Объявлять войну террору — все равно что бедности: их корни танкам не выкорчевать
Десять лет мир приучался считать по-американски: 9/11. Десять лет эта дата была эмблемой события, которому так и не нашлось адекватного названия. В цифры вмещается больше, чем в буквы, и каждый вставляет трагедию в свою философию истории. Одни считают ее началом эры, другие — концом, третьи (больные) — заговором темных сил, но в Нью-Йорке события того ясного утра остались живым воспоминанием, с которым мне не расстаться до смерти.
Я живу на другом берегу Гудзона и вижу из окна, как меняется цвет в светофорах Гарлема. С набережной «Близнецы» выглядели так, будто завершали кавычками Манхэттен. Я столько раз любовался этой цитатой, что уже 10 лет меня не оставляет горечь утраты: без этих даже Нью-Йорк не полон. Собственно, террористы на это и рассчитывали. Выбирая мишень, они хотели оставить в американском сознании двойную дыру в 110 этажей. Что касается погибших людей, то для них они были всего лишь начинкой символа: стаффаж террора.
Но мы-то знаем, что это не так. В «Близнецах» сидели люди, которых Нью-Йорк теперь знает в лицо. В первые дни родственники пропавших обвешивали стены домов выше 14-й улицы (южнее еще дымилось) фотографиями близких в надежде узнать о них от прохожих. Люди обычно снимаются, когда им хорошо. Поэтому на фотографиях все смеются. Старик позирует на слоне — отпуск в Индии. Молодые на чинной свадьбе. Девушка ест мороженое.
В «Близнецах» погибли либо богатые, либо бедные. Первые — финансисты, воротилы, вторые — те, кто их обслуживал: официантки, швейцары, водопроводчики, лифтеры. Последние, впрочем, сразу остались без дела — на землю можно было спуститься только по лестнице.
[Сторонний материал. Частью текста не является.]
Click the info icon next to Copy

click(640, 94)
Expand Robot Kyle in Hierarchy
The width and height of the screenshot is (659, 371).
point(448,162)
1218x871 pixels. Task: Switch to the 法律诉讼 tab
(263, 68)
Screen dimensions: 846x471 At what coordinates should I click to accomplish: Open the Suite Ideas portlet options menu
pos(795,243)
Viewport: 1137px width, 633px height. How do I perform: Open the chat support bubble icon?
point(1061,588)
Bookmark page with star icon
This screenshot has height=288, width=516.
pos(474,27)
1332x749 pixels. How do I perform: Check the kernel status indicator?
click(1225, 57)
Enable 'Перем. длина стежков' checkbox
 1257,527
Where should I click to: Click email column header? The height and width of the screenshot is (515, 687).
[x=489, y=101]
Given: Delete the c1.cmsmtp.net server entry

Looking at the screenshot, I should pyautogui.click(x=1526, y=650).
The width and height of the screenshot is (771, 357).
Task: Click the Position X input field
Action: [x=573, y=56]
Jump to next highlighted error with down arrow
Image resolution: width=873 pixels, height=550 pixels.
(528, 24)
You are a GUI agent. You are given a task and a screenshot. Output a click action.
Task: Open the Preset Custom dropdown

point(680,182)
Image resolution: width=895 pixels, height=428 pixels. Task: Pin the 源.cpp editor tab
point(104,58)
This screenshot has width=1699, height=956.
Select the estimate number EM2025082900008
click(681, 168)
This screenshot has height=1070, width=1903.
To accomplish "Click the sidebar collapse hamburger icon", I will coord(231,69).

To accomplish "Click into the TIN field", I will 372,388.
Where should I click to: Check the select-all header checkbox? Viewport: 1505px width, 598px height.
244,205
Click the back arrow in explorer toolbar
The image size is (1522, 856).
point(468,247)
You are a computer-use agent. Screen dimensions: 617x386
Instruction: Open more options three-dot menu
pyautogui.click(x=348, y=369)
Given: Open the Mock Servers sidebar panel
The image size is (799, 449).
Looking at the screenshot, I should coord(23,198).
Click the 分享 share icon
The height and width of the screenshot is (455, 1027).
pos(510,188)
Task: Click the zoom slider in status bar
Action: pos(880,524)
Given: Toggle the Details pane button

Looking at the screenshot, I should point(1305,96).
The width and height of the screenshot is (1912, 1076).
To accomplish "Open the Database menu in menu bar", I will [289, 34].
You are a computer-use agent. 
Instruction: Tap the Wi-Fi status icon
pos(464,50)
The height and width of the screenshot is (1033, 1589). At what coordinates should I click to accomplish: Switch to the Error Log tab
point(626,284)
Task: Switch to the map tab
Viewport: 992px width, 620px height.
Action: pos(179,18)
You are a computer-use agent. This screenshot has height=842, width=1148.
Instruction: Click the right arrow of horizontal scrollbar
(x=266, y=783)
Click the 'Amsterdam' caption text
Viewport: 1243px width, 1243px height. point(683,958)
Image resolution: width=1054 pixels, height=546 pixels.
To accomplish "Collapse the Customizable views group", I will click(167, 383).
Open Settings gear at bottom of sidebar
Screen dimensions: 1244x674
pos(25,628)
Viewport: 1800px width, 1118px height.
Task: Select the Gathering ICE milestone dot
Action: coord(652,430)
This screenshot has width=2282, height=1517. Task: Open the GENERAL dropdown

Я часто о ней думаю и даже ею горжусь, ибо то, что произошло на этой лестнице, хорошо говорит о нас — о человечестве. Во всяком случае, о той его части, что пыталась сбежать от смерти — и с 103-го этажа, и с 95-го, и с 42-го. Крутые пролеты, мелкие ступени, тесные площадки — в небоскребах пожарные лестницы неудобны и в мирное время. Тем не менее подгоняемые дымом и страхом люди спускались честным строем. Никто не кричал, никого не давили, тут все были равны, кроме одной парализованной. Оставшись без коляски, она, задерживая других, сползала на руках, пока ее не взвалил на плечи неизвестный юноша. Он так и не назвал спасенной своего имени, но его Нью-Йорк тоже не забудет.
По-моему, эта лестница была бы лучшим памятником трагедии. Есть в ней что-то от американской демократии, которая тихо равняет всех, наделяя каждого правом на жизнь и «стремление к счастью». Нью-Йорк, однако, ищет более внушительный мемориал и примеривается к аллегориям: Сад света, Лес огней, Озеро слез. Хорошо еще, что каждый проект обещает помянуть всех погибших по имени — в Америке братских могил не бывает.
Больше этих помпезных планов мне нравились виртуальные «Близнецы», зажегшиеся на третью годовщину беды. 88 прожекторов выстраивали пару белых столбов. В темном осеннем небе они казались призраками погибших небоскребов. Еще симпатичнее, что световой памятник отключили, когда выяснили, что он сбивает с толку перелетных птиц. Они уж точно не виноваты в наших распрях.
Прошло десять лет. Наконец убили бен Ладена. С моей стороны моста больше не дежурит танкетка с военными. Из национальной памяти стушевалась угроза террора — больше бомб страна сейчас боится безработицы. И все же рана 11 сентября еще не затянулась. Она по-прежнему открыта, как воронка, ставшая котлованом.
В определенном смысле террор преуспел. Он сумел оттянуть на себя силы. Заставил поверить, что бородатые люди из горных пещер держат нити нашей судьбы. Результат этого обмана — пропавшее десятилетие: необязательные войны, растраченные триллионы, потускневшее величие, растаявший авторитет. Другие войны, говорят историки, в конечном счете шли Америке на пользу. Первая вывела страну в мир, Вторая — сделала сверхдержавой, Холодная — помогла высадиться на Луне. Но эта война оказалась бесплодной уже потому, что объявлять войну террору — все равно что бедности: их корни танкам не выкорчевать. Вот почему десятая годовщина — хороший повод для того, чтобы объявить кошмар, закончившимся. Конечно, террор никуда не денется, Нью-Йорк не стал менее соблазнительной целью, Восток по-прежнему бурлит своими-чужими, непереводимыми страстями. Только ведь все это было и раньше — до того сентябрьского дня, когда мир сошел с рельс, на которые давно пора вернуться.